In general, I find that the value of advice given is usually strongly correlated to the domain expertise of the person offering the advice. So, before you take my advice, I’ll provide you with a bit more information about the path I’ve taken over the last few decades while I was working on these human/machine data-driven systems.
Let’s dive right in.
At the age of 12, I was already fixing PCs. First just as a hobby, and later as a gig. In 1995, I began to notice that some kids with internet-connected PCs had nude pictures in their browser history. I joined the Army in 1996 and returned to the computer scene in 2000. By that time, nude pictures were replaced by porn videos. In 2001, in my first year at the Technion-Israel Institute of Technology, I came up with a startup idea for internet safety software.
The idea was as follows:
Install a monitor application on PCs
The application will sample screen activity
An algorithm will analyze the result and raise alerts for suspicious or unsafe content
The suspicious content will be sent to India for human moderation (annotation), and we will improve the algorithm over time as we collect more examples and automate most of the work
I started assembling a bunch of students to join me and went to a VC (Venture investors). The very short conversation went as follows:
“The beauty of the internet is anonymity; do you want to destroy that? People will never install spy software on their PCs!”
“But the kids … you don’t understand what’s going on inside …” I tried to save the doomed conversation.
“Why don’t you go to work for a big company, like Intel. Learn how the tech world works, and then try some things on your own”.
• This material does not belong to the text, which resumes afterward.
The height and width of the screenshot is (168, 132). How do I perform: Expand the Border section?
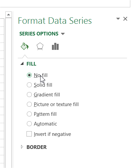22,147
He was spot on. I had no idea at the time how the tech world worked, especially the fact that you should always heavily discount VC advice, but nevertheless, I went to work for Intel.
Intel was an amazing place to work. Suddenly, I was understanding processors and operating systems on the transistor level, and I was very successful at this. I intended to only be 3 years at Intel, to just be able to put their logo on my resume but ended up staying for 13 years.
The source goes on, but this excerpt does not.